Raggiunto il limite di rottura in una situazione di crisi montante, ora a Roma si leva dalla Farnesina la voce dei coordinamenti sindacali di CGIL, CISL e UIL del Ministero degli Affari Esteri per denunciare: “Gli stanziamenti per il funzionamento dell’amministrazione centrale e della rete diplomatico-consolare sono stati ridotti mediamente del 50 per cento... In mancanza di interventi correttivi è facile prevedere una paralisi di molte sedi all’estero già a metà anno... A rischio anche la manutenzione ordinaria degli immobili demaniali all’estero (inclusi il complesso dell’ambasciata a Canberra e l’Istituto di Cultura a Melbourne, n. d. a.) che, in alcuni casi, necessitano di indispensabili e urgenti lavori di ristrutturazione”.
Non vengono meno solo le strutture e attrezzature logistiche, ma è decurtato, in taluni casi di più del 50 per cento, anche l’organico degli uffici diplomatici e consolari, dove al superstite personale s’impone la resistenza dei condannati ai lavori forzati ed al pubblico la pazienza dei santi. Dal dramma alla commedia il passo è breve. Si direbbe che il ministro dell’Economia Tremonti, dopo aver realizzato colossali “cartolarizzazioni” o svendite che dir si voglia di beni pubblici e prospettato anche la vendita delle spiagge, si stia orientando ora verso la privatizzazione delle rappresentanze all’estero. Nella fase di transizione, si potrebbe anche organizzare una colletta pubblica per il personale di servizio.
Non dovrebbe meravigliare neppure se nelle classiche “valigie diplomatiche” o nelle più ordinarie borse che accompagnano i funzionari fra casa e ufficio si dovessero trovare ora fra incartamenti vari anche un tegamino per farsi un ovetto a pranzo, qualche bottiglia d’acqua minerale e uno sfilatino al prosciutto. Non è poi tanto un’esagerazione, giacché per un’Italia che s’appiccica ancora addosso l’etichetta di “potenza economica mondiale” la nota sindacale di cui sopra aggiunge testualmente: “E’ mortificante continuare a tenere aperte sedi il cui personale, ambasciatore compreso, ha gravi difficoltà ad assolvere le funzioni istituzionali a causa dell’impossibilità di far fronte alle spese correnti: elettricità, telefono, riscaldamento, collegamenti informatici e pulizia dei locali”. E si aggiunga pure per classica completezza e senza timore di sbagliarsi come detti “servitori dello Stato” debbano provvedere di persona (o come direbbe un personaggio di Andrea Camilleri “pirsonalmente di pirsona”) a caffè, penne, notes, carta igienica, saponette, salviettine, asciugamani e biglietti del tram. Senza contare ancora che il capitolo di spesa per le missioni all’estero risulta abbattuto, per volontà di un Tremonti tipo “muoia Sansone con tutti i filistei”, del 60 per cento, col caso di funzionari costretti a viaggi aerei di 20-24 ore d’andata e altrettante di ritorno in classe economica, con in mezzo altre 24 ore per il disbrigo di “affari di Stato”. Immaginarsi con quale scattante presenza fisica e lucidità mentale potranno disimpegnarsi con gli interlocutori stranieri.
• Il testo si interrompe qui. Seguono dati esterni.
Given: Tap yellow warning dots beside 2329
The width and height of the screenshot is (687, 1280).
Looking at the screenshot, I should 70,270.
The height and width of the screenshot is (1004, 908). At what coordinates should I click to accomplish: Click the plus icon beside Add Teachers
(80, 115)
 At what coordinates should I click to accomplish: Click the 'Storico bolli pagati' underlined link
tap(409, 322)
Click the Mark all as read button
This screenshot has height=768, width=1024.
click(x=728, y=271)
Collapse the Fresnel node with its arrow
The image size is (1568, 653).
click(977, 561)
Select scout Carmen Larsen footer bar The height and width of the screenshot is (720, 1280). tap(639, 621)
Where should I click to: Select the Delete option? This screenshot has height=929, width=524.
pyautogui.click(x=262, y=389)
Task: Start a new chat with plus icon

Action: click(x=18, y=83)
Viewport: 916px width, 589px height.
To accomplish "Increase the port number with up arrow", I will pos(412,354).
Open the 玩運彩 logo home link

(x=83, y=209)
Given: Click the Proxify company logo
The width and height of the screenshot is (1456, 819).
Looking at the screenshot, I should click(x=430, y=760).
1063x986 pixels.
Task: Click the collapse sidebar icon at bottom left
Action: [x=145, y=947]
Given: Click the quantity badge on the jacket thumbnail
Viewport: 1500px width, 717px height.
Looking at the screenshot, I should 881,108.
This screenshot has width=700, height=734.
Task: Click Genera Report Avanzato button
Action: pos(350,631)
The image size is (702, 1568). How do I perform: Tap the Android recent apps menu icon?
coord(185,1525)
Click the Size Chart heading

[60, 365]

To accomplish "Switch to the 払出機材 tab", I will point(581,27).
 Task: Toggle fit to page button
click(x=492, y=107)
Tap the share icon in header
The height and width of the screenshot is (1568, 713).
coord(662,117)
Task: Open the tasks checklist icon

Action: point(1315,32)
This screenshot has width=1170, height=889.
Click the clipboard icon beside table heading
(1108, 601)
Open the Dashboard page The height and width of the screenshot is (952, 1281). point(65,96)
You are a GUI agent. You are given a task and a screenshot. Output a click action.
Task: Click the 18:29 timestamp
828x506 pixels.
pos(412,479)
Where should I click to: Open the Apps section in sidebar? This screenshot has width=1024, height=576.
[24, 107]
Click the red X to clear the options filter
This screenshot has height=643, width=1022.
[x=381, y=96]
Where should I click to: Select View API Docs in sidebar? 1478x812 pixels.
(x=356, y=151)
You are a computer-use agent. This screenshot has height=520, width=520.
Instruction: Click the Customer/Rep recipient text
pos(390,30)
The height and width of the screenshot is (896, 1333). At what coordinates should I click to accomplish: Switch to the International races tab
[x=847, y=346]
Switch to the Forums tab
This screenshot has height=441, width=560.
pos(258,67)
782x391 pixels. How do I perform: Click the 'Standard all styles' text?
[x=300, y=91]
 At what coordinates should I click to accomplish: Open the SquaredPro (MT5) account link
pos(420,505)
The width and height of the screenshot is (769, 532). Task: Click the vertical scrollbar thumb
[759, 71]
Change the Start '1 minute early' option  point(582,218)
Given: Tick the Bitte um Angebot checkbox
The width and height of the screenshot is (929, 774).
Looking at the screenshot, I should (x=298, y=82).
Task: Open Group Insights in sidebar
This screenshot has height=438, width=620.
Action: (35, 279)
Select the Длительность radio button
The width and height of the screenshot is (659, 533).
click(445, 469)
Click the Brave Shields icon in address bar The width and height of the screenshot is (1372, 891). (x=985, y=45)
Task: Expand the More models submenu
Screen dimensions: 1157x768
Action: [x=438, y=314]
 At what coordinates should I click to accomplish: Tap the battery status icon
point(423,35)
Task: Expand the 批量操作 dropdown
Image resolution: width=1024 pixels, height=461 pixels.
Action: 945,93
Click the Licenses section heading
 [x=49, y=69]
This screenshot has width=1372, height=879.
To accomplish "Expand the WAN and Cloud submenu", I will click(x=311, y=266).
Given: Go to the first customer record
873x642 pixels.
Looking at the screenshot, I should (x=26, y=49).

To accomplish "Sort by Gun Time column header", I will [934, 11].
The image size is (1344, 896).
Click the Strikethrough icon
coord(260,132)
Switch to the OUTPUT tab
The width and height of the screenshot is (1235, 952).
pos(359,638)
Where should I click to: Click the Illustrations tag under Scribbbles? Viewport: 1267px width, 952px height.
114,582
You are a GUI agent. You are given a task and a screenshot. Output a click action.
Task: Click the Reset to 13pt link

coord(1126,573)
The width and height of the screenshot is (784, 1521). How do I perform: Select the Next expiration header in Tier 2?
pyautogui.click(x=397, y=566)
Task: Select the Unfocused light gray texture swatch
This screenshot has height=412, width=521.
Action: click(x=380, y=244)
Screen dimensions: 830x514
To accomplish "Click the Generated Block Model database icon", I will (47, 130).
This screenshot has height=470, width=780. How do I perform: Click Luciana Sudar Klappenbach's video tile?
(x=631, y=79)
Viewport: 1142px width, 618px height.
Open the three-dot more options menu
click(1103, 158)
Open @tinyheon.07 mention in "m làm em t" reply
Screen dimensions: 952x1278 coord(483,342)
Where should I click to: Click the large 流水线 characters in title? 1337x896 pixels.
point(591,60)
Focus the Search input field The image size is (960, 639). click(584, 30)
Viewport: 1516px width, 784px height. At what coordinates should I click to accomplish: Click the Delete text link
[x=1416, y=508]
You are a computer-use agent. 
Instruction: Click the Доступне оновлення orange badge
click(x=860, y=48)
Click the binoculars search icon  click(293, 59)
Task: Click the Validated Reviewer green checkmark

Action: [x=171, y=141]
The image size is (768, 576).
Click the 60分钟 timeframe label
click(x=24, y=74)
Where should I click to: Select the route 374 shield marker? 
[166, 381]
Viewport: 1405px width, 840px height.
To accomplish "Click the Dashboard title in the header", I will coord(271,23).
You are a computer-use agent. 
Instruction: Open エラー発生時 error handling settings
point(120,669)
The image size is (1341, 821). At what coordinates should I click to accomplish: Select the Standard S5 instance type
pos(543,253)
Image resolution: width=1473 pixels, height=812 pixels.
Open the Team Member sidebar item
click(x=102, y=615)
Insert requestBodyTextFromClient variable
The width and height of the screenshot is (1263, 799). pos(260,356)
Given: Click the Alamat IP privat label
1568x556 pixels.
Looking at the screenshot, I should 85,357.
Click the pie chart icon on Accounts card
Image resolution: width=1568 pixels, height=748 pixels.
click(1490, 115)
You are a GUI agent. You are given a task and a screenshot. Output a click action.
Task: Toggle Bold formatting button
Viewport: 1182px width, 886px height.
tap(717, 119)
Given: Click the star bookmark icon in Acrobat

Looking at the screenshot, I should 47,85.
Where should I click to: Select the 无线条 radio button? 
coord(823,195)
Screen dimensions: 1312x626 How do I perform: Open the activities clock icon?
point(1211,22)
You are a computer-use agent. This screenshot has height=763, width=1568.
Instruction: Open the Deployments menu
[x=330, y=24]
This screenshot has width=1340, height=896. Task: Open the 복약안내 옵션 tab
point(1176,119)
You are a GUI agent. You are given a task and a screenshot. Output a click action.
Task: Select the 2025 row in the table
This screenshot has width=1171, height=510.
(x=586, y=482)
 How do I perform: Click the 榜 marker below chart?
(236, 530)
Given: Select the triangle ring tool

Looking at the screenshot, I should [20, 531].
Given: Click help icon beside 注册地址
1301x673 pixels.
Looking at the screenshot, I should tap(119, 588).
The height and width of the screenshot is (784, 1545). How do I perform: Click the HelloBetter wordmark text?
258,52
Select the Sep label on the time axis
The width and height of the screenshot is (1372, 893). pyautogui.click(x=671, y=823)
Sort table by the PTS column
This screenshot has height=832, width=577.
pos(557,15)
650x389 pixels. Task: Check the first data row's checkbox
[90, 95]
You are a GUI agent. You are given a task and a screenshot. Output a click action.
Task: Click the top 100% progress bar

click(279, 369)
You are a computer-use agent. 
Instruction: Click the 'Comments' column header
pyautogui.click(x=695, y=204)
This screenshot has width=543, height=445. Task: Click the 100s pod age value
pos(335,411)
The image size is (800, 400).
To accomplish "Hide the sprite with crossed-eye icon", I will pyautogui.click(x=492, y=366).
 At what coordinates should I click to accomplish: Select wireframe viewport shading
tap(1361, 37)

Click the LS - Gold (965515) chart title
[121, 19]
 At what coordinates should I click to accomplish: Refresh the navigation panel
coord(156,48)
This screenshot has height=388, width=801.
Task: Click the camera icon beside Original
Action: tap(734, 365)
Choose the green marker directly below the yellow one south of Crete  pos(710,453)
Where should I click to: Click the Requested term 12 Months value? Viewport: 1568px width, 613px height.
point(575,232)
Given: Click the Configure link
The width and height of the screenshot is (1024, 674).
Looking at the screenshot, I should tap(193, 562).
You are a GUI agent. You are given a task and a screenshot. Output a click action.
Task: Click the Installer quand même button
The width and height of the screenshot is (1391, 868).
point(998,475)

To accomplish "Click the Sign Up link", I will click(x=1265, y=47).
Come se tutto ciò non bastasse, la denuncia delle tre confederazioni sindacali pone anche l’accento sulla riduzione del 40 per cento, da 10 a 5,9 milioni di euro, del bilancio per la sicurezza e protezione del personale e delle sedi all’estero, in un momento – commenta la nota – in cui “è irragionevole pensare che siano diminuite le ragioni di ostilità al nostro Paese”. E questo è proprio il colmo. Ora resta solo di darne debita comunicazione a Bin Laden. E meno male per l’Italia che i suoi mezzi d’informazione di massa si sono guardati dal pubblicare e trasmettere le vignette di matrice scandinava su “Maometto bombarolo” o che intima “Basta kamikaze, siamo a corto di vergini!”, altrimenti non le sarebbe stata certo risparmiata la “fiammeggiante” grigliata riservata alle rappresentanze diplomatiche danesi, norvegesi e francesi in Medio Oriente.
Via, né il personale in carriera diplomatica né gli italiani in patria e all’estero meritavano questo trattamento da pesci in faccia. Ce ne sono di settori della pubblica amministrazione dove fare serie economie senza fare guasti irreversibili, a cominciare dalla pazzesca e farsesca politica di “devolution”, di passaggio scriteriato di poteri e risorse dallo Stato alle Regioni, che parecchie delle stesse Regioni, quelle più deboli e discriminate, contestano e respingono nelle forme e nelle misure disegnate dalla Lega Nord.